Goal of the exercise →
Identify each line in the items below that contains the string "dropdown", and copy those lines out. Case counts, so match the capitalization exactly.

* Start Data listing *

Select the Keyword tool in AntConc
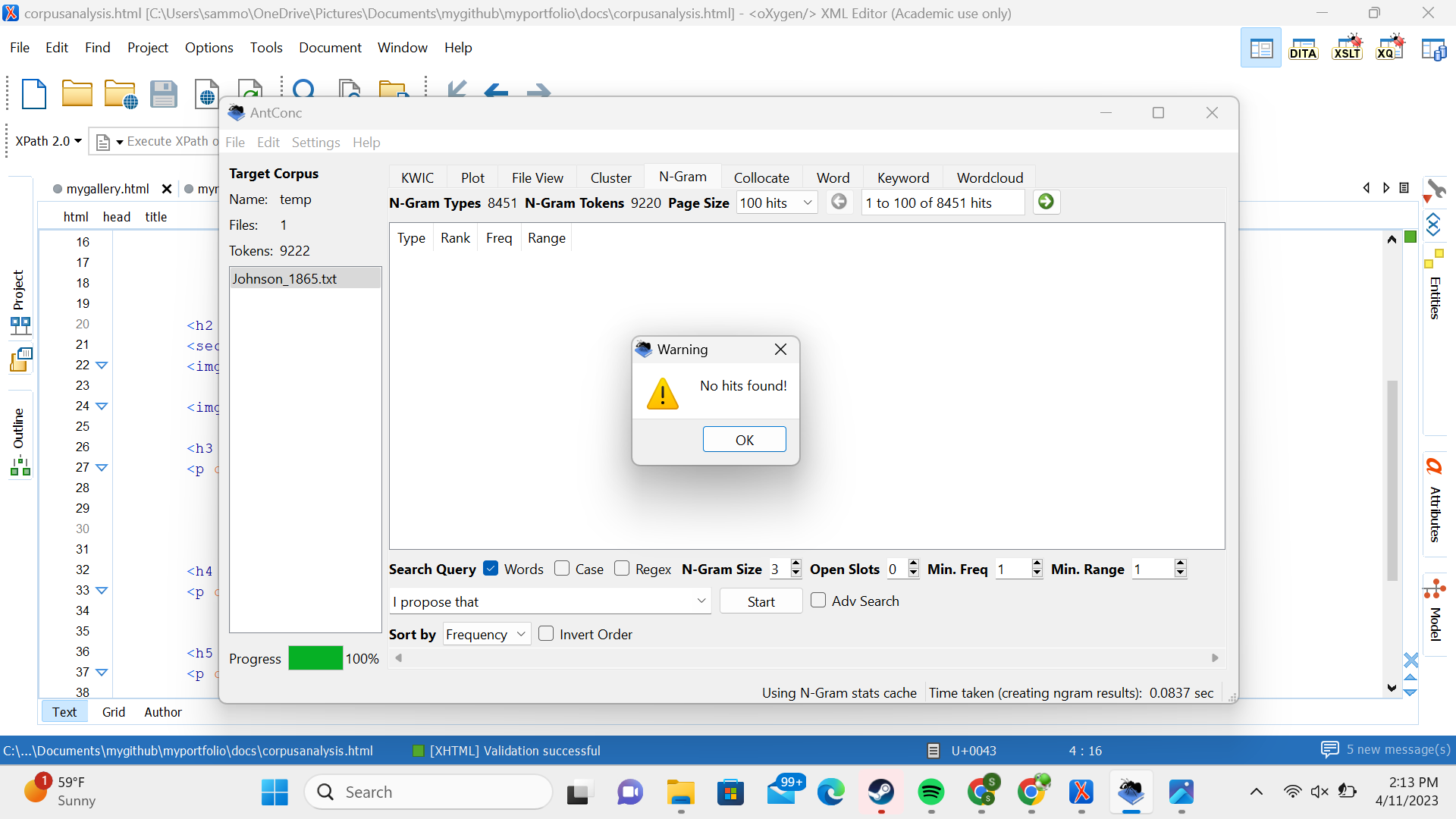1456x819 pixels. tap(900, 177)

* End Data listing *
* Start Data listing *

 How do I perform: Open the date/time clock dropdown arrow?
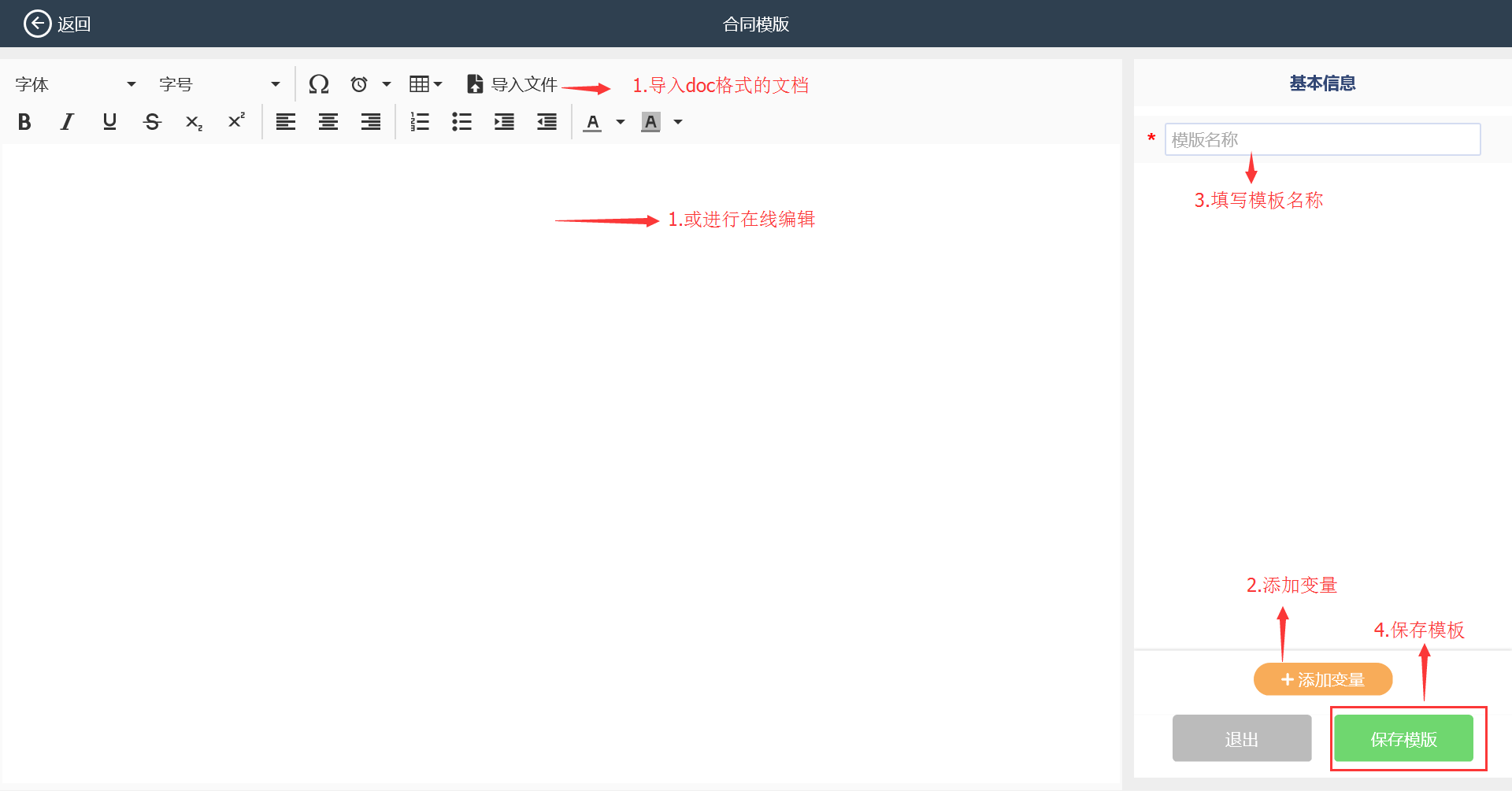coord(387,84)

* End Data listing *
* Start Data listing *

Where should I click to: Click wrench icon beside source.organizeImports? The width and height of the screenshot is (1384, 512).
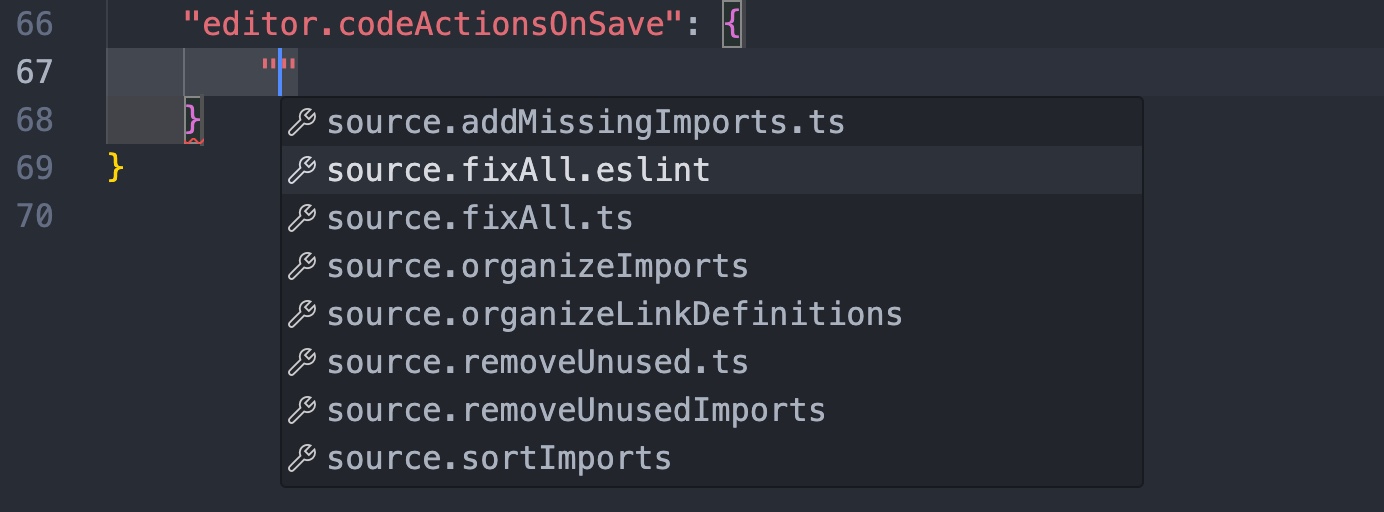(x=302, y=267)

* End Data listing *

The solution →
 How do I perform: Open the date/time clock dropdown arrow?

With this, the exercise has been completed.